Como resumo da ópera, temos, para comparação de vinhos e preços:
  • Catena Zapata Estiba Reservada: 14% de álcool, estagia em barris de carvalho francês novas por 24 meses, tem sugestão de guarda de 10 anos. Cabernet Sauvignon, Cabernet Franc, Petit Verdot e Malbec. Preço: R$ 533,00 - R$ 715,00 - USD 60,00 (maisonbertin.com.br/Mistral/Freeshop Dubai).
  • Errazuriz Max Reserva: 14.5% de álcool, estagia em barris de carvalho por 12 meses, 88% de CS + 12% de Cabernet Franc. Preço: R$ 105,00 (Vinci).
  • Mencía LB: 13,5% de álcool, fermentado em tanques de aço inóx, 100% Mencía. Preço: R$ 65,00 (Via Vini).
Já em qualidade...

  • Mencía LB: vivo, pronto para beber. Boa fruta, sem excessos. É um vinho de corpo médio onde a acidez não se sobressai; pelo contrário, combina bem com os taninos e produz um efeito de boa persistência e retrogosto agradável. Apareceu algo como couro, ou chocolate, depois de aberto. Por comparação, a R$ 65,00, é um bom concorrente de mercado. Lá fora custa a bagatela de 4 euros(!), o que o coloca como caríssimo mesmo dentro do padrão médio dos vinhos vendidos ao nosso desavisado consumidor.
  • Errazuriz Max Reserva: Errazuriz é um dos produtores que mais gosto do Chile.
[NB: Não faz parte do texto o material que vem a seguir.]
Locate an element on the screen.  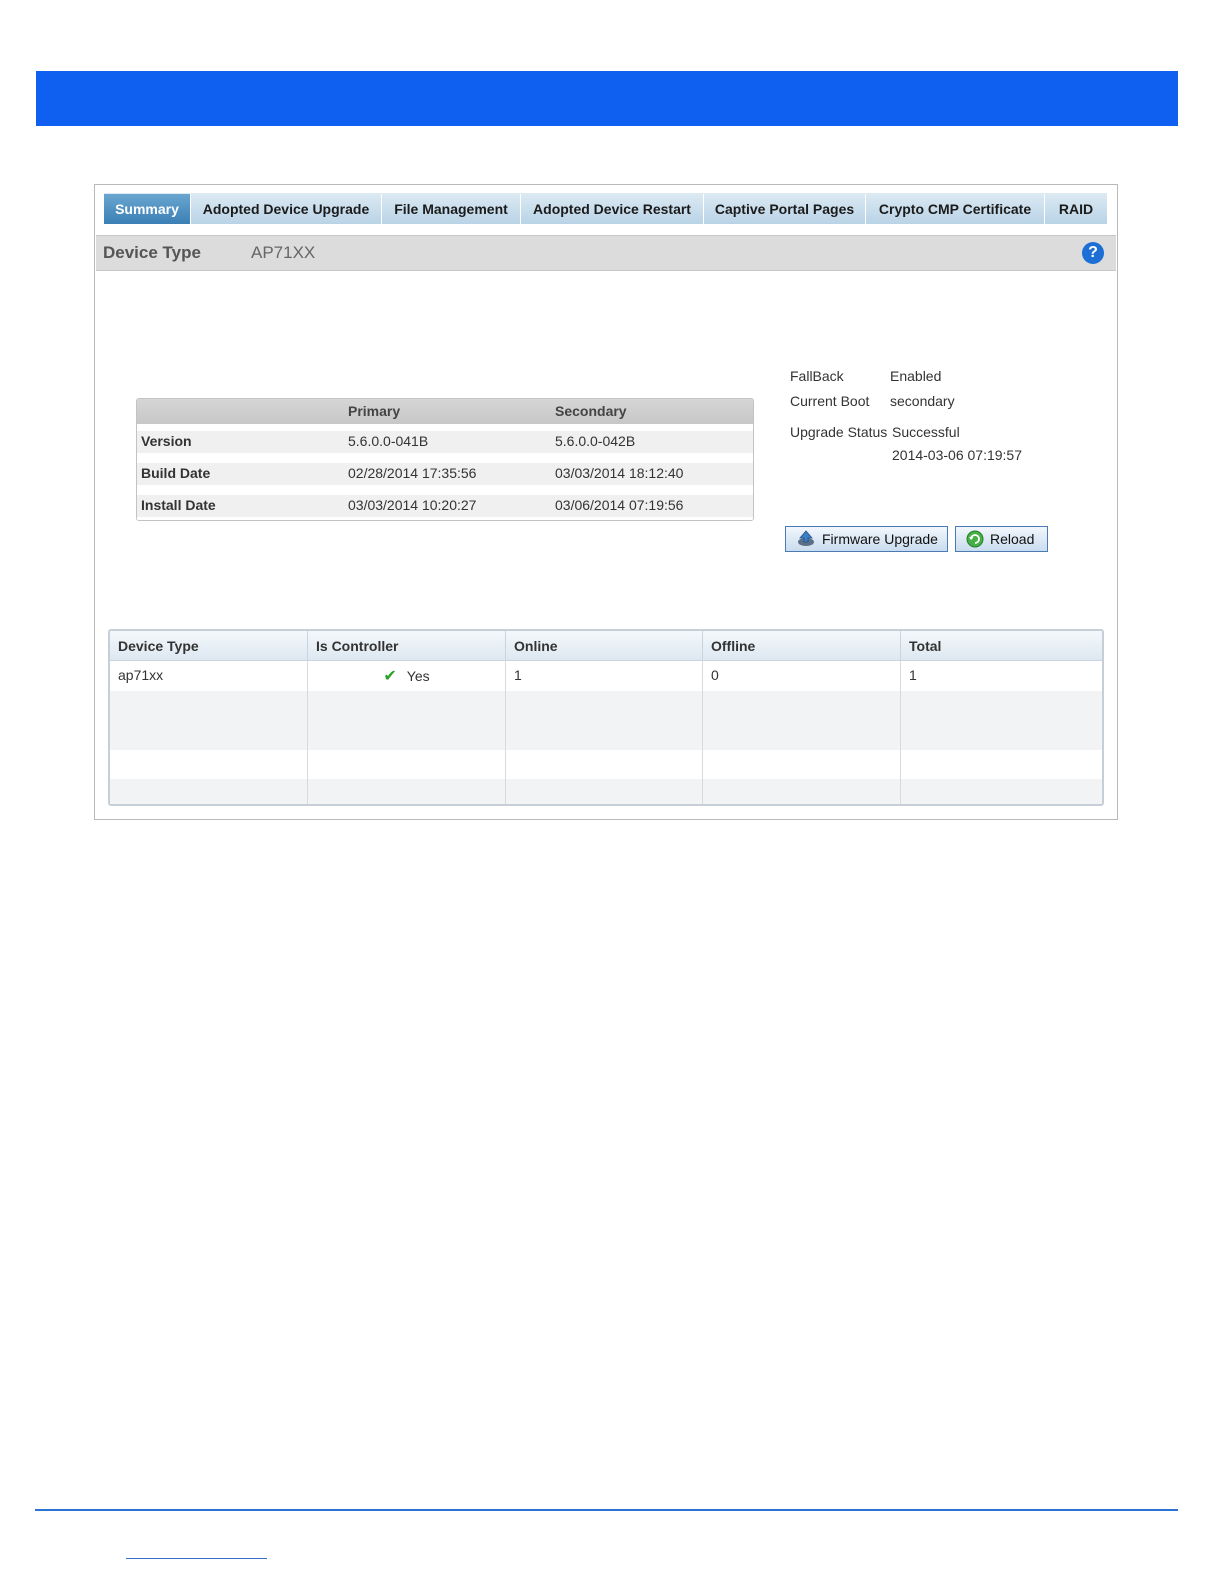
version-primary: 5.6.0.0-041B is located at coordinates (388, 441).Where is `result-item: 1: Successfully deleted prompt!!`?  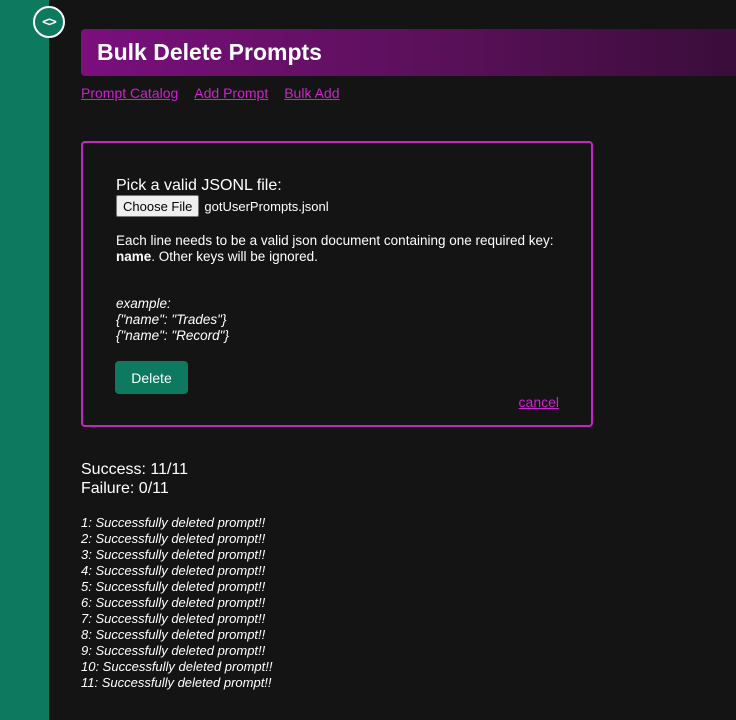
result-item: 1: Successfully deleted prompt!! is located at coordinates (174, 522).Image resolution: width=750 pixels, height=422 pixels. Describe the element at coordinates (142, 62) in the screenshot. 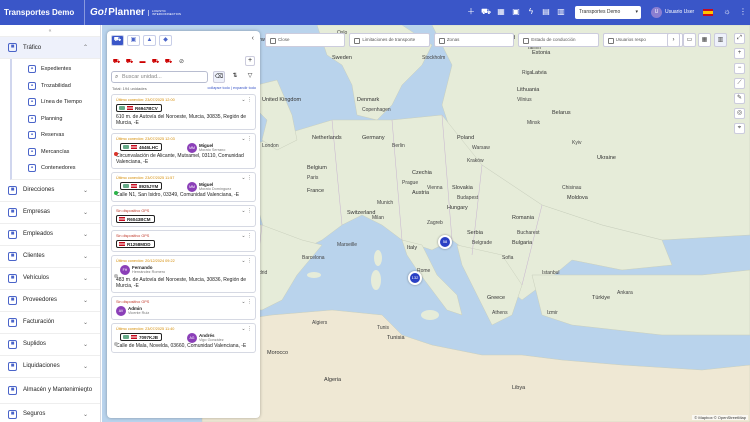

I see `trailer-filter-icon: ▬` at that location.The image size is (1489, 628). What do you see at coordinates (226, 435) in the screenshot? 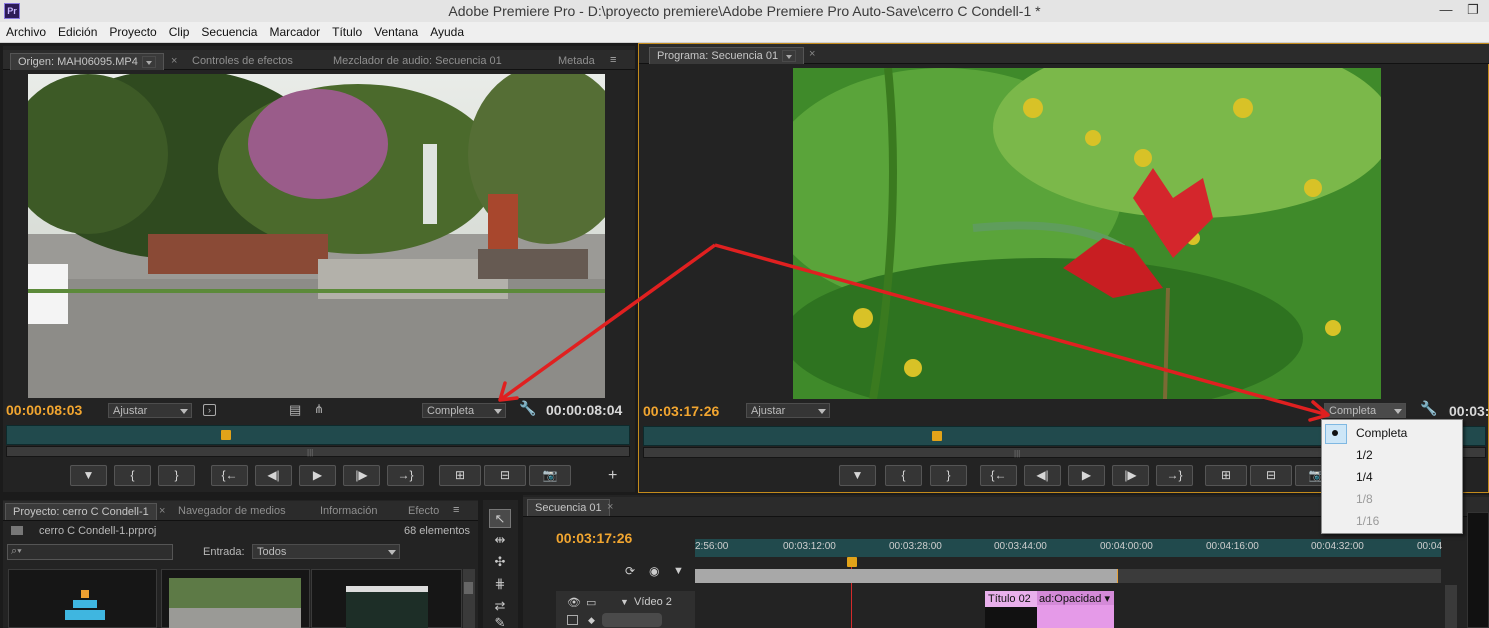
I see `source-playhead` at bounding box center [226, 435].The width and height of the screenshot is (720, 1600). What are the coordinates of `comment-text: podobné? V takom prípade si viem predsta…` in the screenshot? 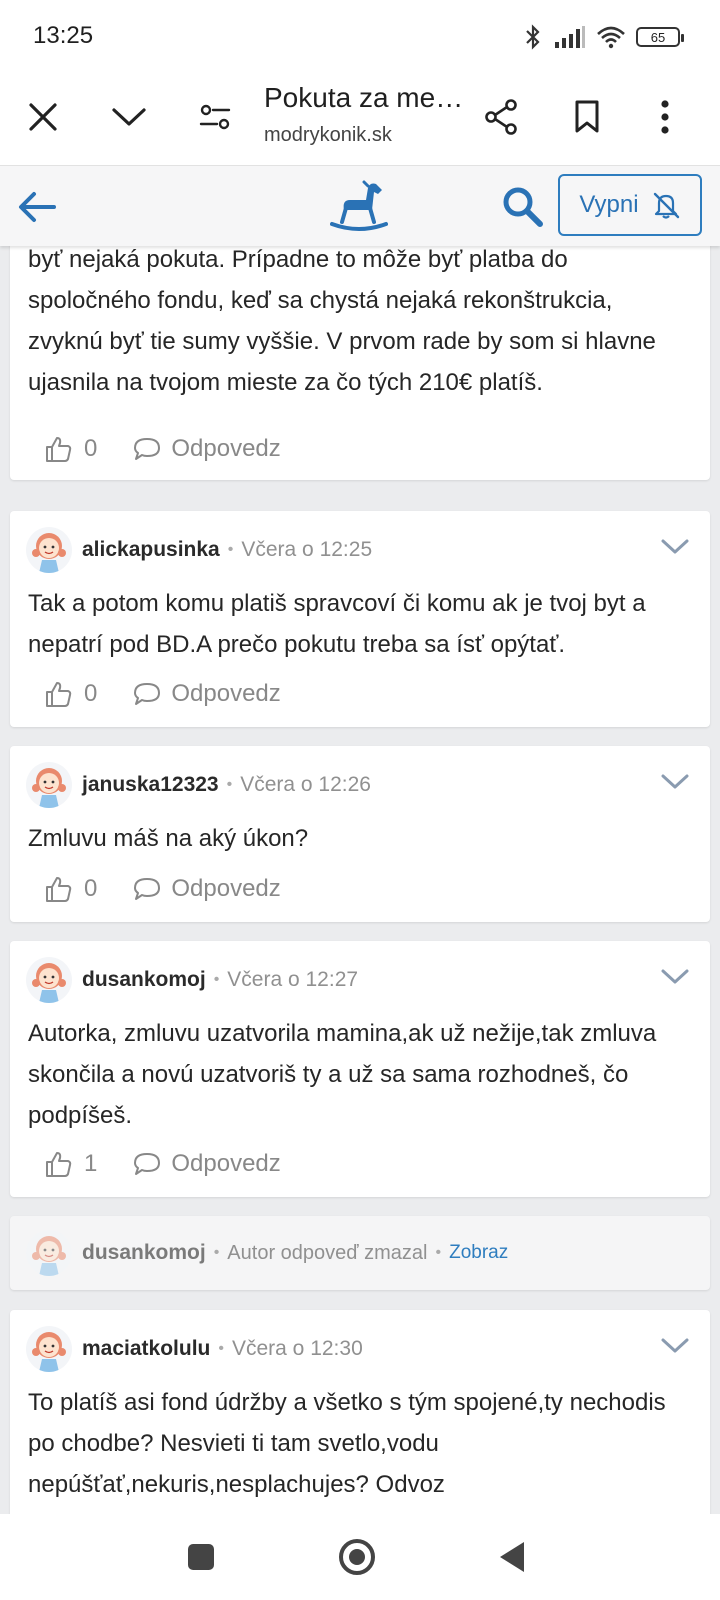 It's located at (342, 321).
Não provei safras mais novas, mas este 2008 ainda é bem "das antigas": fruta viva, boa acidez e intenso na boca, cujo equilíbrio proporcionou-me as sensações agradáveis de sempre. Com a evolução, apareceu café (chocolate? - rs!), garantindo mais alguns goles de puro prazer. O final é bom, persistente e o conjunto faz juz à fama do produtor. Na faixa de R$ 100,00, é comparativamente uma melhor escolha do que Mencía LB.
  • Catena Zapata Estiba Reservada: depois de falar bem dos outros dois vinhos, fica difícil adjetivar este. Combine e multiplique aquelas qualidades para ter uma ligeira ideia desta. Boa complexidade no nariz, taninos muito redondos, boa acidez, excelente integração álcool-acidez-madeira-fruta. O que mais posso dizer? Claro, final verdadeiramente looooooongo. E se não bastasse, excelente persistência. Eu tenho dito (não é nenhuma grande descoberta, apenas uma constatação) que a Argentina faz o melhor vinho da América do Sul. Alguns ainda dizem que faz o único. Sem polemizar, Catena Zapata Estiba Reservada faz jus à tradição do produtor. O preço é alto aqui e lá fora. Por USD 60,00, ele bate de chinelo em vários espanhóis de classe. Por esse preço, em sua eventual viagem, é compra certa e dificilmente poderá ser batido. Momentos de puro êxtase para os bacantes presentes, e perdeu quem não compareceu. Um Vinhaço, com "V", vê de vitória. Vê de valeu, Renê!